You're probably wondering why my profile picture is a picture of a whale, so let me explain. It will tell you a lot about who I am and about KaKaw'in Consulting -- my Bereavement Consulting practice.

The picture you see is an image of Orca -- known to the First Nation People of the Pacific Northwest as KaKaw'in. According to native mythology, KaKaw'in is powerful animal totem--a spirit guide, if you will--and her story happens to be an incredible metaphor for my beliefs and understanding about working with the bereaved.

I first learned about KaKaw'in when my father returned from a trip he took to Vancouver in the summer of 2010. A few weeks after he got home, he sent me a necklace with a beautiful Orca pendant that he picked up at a museum on the last day of his vacation. Not one to buy stuff just for the sake of it, my dad told me when he saw the Orca necklace he felt that I just "had to have it".  I was moved by the gift and, of course, intrigued -- so I immediately hit the Web to find out what I could about what the Orca totem meant.


The story I found amazed me. So much about Orca -- her origin, her strengths, her gifts -- seemed to relate to all the things I had learned through my years of work as a Bereavement Support volunteer. Orca's understanding that we are all connected (and we are certainly bound by the human experience of grief); her knowledge that insights and emotions stuffed deep inside need release; the wisdom that we should not try to "fix" the suffering but we should be their companion; the healing power of presence -- I recognized all of these elements of Orca's story as the very principles that are at the core of my understanding about "helping" the bereaved. The coincidence was, to me, astounding.

What I realized this year (November 2011), in one of those unexpected moments of inner clarity, was that my father's gift, the story behind it, and the parallels with my experience was not a coincidence at all. He and I have long acknowledge that we share a deep spiritual connection. I now believe--I know--that when he "felt" that he had to give me the Orca necklace, it was because on some level he knew that it would be meaningful to me, even if he could not explain what that meaning might be. In fact, it had far greater meaning than he could have known. That necklace was a symbolic key that opened a door between my mind and my heart. And it was in opening that door that I was able to connect with my life's passion and purpose -- my inspiration.
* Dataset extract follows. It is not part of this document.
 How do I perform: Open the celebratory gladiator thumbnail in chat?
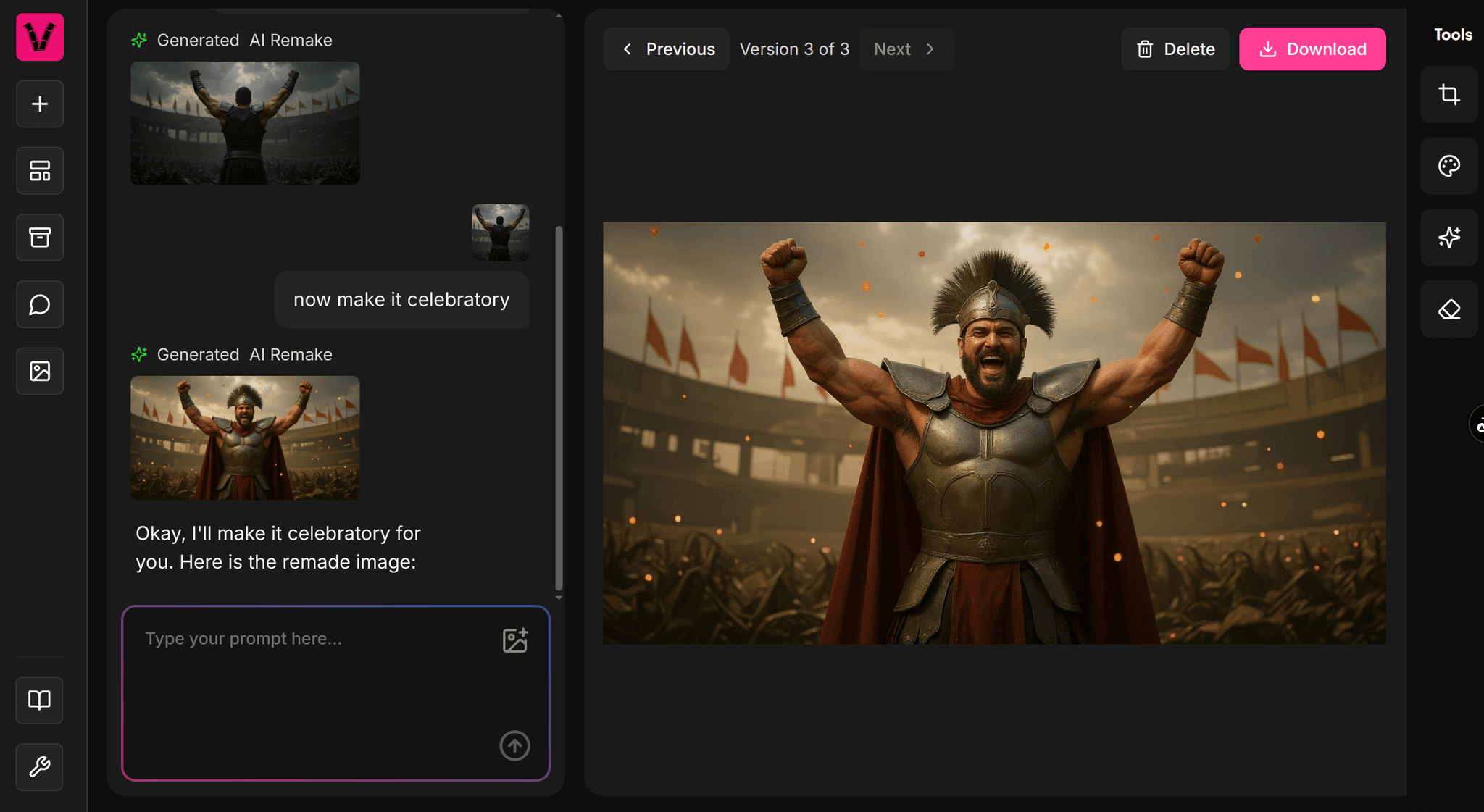tap(244, 438)

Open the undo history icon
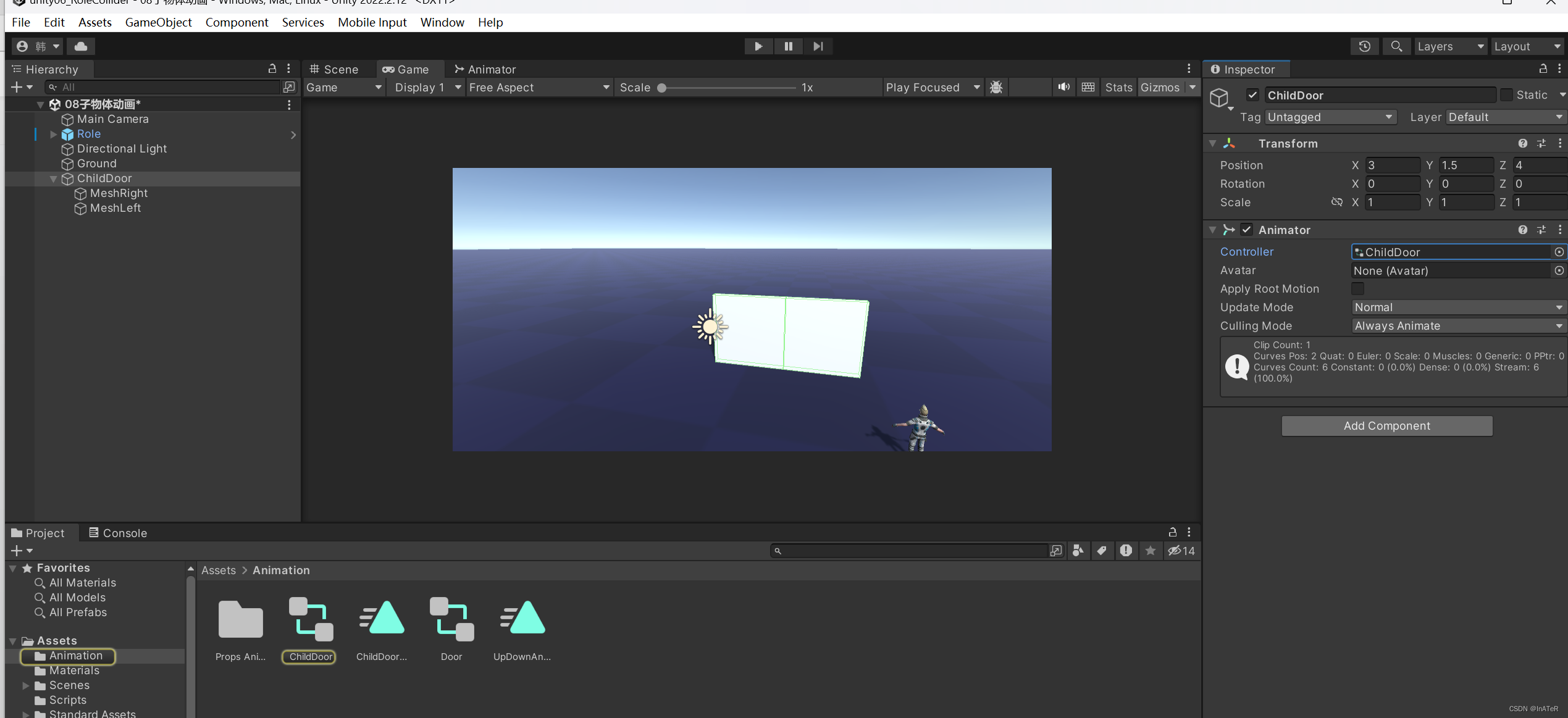tap(1364, 46)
You see, spending time with the bereaved is not just something that I like to do, it's something that I MUST do. I can't NOT do it. It's my calling. My gift. I can't ignore it.

Not everyone can be a doctor or a lawyer or a musician or a CPA. Certainly not me! Just the same, not everyone can be comfortable in the presence of someone who is pouring out their emotional pain--especially when that pain is because of death. Not everyone can shut off the noise in their mind so they can truly "hear" another. But I can. More than that, I am thoroughly, completely, utterly inspired to do so. We all grieve. We all need to be heard. I am called to be a listener to the bereaved, to be a witness to their work and their being. I am, like KaKaw'in, the companion that hears the pain, but doesn't try to take it away because I know that from the pain comes the healing, the growing, and the wisdom that no one person can ever give to another. 

KaKaw'in is my guide and my inspiration. May I someday have the honor of being yours.